Lay out the records from the line with "Point to the heading word CONSIDERANDO" up to and including the line with "pyautogui.click(x=117, y=75)" as a Markdown table with columns Row and Line. Give each row a number and leave out blank lines.

— BEGIN Records shown —

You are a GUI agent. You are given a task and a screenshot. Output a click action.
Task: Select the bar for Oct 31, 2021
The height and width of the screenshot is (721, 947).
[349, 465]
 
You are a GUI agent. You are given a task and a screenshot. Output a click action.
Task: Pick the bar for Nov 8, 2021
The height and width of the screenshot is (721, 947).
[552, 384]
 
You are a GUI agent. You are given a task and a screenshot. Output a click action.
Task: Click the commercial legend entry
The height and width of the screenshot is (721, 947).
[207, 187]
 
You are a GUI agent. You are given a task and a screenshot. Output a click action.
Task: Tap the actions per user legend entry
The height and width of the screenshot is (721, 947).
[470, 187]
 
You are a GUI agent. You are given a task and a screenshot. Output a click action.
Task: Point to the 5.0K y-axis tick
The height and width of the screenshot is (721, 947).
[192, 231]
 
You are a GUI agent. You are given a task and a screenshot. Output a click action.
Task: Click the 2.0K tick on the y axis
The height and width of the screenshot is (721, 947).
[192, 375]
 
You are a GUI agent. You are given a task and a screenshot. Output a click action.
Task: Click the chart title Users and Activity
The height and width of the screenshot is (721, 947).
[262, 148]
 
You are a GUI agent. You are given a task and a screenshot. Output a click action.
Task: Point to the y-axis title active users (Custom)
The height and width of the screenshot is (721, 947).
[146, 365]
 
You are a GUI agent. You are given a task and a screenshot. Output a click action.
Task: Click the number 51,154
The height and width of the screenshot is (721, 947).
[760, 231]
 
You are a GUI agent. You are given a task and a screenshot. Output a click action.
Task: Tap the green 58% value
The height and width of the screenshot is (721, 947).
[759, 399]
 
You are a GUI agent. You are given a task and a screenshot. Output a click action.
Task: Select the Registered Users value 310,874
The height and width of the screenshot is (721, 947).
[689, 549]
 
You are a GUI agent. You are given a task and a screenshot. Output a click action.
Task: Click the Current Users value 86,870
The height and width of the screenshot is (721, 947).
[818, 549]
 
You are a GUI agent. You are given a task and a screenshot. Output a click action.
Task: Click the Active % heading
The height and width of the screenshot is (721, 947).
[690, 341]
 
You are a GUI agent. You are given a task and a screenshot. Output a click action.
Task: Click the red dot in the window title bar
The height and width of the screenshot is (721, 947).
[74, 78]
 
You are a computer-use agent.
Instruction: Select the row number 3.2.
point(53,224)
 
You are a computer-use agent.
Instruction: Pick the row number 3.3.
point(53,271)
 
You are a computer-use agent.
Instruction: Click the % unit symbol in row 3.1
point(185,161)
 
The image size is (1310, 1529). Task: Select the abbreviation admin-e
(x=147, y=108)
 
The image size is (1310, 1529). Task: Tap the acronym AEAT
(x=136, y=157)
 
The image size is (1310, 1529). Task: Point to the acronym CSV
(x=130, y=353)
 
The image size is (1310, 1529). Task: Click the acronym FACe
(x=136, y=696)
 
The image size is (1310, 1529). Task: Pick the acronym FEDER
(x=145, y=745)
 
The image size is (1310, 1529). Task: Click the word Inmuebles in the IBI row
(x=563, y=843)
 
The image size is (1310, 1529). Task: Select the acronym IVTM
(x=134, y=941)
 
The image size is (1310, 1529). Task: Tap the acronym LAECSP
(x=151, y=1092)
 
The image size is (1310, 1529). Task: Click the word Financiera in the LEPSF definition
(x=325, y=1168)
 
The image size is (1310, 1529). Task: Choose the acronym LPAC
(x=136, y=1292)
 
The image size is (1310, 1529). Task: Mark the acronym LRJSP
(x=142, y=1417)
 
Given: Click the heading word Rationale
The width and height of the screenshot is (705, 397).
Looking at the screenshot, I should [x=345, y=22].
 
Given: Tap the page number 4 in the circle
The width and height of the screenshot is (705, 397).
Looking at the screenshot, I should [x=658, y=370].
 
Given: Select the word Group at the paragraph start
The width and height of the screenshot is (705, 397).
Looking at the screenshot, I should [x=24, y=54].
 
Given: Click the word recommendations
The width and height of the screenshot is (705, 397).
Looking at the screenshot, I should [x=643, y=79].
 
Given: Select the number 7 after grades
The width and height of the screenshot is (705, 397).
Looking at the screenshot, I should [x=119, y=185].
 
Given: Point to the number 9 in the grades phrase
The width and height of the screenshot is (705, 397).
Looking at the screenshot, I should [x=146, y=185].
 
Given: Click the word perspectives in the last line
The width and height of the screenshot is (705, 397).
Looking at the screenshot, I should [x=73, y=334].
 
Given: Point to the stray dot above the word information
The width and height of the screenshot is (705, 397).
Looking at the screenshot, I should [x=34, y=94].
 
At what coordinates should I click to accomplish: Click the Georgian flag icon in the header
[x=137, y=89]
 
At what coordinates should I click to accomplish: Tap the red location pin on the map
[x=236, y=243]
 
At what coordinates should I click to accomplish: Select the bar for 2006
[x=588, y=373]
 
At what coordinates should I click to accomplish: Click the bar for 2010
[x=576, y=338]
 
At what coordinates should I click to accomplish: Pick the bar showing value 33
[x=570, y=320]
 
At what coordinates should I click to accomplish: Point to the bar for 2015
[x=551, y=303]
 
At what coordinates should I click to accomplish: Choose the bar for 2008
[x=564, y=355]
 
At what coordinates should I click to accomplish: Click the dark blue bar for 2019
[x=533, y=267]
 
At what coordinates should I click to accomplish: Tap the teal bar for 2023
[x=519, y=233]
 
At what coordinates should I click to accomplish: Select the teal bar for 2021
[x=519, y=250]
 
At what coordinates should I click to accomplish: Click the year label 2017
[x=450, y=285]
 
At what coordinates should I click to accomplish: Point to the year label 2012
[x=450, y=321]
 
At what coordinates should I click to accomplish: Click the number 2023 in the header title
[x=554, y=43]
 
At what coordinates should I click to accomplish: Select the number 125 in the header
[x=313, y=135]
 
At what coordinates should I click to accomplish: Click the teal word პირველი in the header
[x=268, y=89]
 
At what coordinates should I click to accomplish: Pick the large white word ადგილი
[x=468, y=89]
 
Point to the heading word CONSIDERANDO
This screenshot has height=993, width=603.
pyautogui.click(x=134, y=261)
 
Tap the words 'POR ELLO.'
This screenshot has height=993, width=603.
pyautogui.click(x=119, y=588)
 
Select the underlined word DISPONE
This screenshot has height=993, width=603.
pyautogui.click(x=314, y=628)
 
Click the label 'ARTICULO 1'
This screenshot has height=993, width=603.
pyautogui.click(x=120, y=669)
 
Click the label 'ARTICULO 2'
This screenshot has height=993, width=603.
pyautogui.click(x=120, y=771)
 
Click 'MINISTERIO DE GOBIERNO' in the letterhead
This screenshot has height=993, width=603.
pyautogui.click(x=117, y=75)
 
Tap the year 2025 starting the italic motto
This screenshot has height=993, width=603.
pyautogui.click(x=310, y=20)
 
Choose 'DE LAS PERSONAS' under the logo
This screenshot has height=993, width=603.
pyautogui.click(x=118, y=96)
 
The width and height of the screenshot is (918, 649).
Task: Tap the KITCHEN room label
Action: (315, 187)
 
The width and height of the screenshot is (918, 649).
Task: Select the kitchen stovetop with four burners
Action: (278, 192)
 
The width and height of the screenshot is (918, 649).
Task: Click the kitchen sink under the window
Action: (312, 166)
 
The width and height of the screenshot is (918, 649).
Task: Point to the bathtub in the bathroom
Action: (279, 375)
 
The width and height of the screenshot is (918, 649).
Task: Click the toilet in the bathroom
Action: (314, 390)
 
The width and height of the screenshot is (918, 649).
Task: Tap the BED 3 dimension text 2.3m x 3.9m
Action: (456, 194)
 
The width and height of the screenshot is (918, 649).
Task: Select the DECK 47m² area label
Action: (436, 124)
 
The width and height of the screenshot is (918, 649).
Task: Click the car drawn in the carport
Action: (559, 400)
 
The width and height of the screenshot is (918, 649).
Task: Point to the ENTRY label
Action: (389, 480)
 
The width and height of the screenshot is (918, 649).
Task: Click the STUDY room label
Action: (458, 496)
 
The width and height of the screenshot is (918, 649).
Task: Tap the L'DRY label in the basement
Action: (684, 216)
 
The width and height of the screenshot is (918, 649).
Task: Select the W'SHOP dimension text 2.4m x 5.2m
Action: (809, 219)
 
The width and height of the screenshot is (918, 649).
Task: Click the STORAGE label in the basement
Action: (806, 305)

— END Records shown —

Task answer:
| Row | Line |
|---|---|
| 1 | Point to the heading word CONSIDERANDO |
| 2 | This screenshot has height=993, width=603. |
| 3 | pyautogui.click(x=134, y=261) |
| 4 | Tap the words 'POR ELLO.' |
| 5 | This screenshot has height=993, width=603. |
| 6 | pyautogui.click(x=119, y=588) |
| 7 | Select the underlined word DISPONE |
| 8 | This screenshot has height=993, width=603. |
| 9 | pyautogui.click(x=314, y=628) |
| 10 | Click the label 'ARTICULO 1' |
| 11 | This screenshot has height=993, width=603. |
| 12 | pyautogui.click(x=120, y=669) |
| 13 | Click the label 'ARTICULO 2' |
| 14 | This screenshot has height=993, width=603. |
| 15 | pyautogui.click(x=120, y=771) |
| 16 | Click 'MINISTERIO DE GOBIERNO' in the letterhead |
| 17 | This screenshot has height=993, width=603. |
| 18 | pyautogui.click(x=117, y=75) |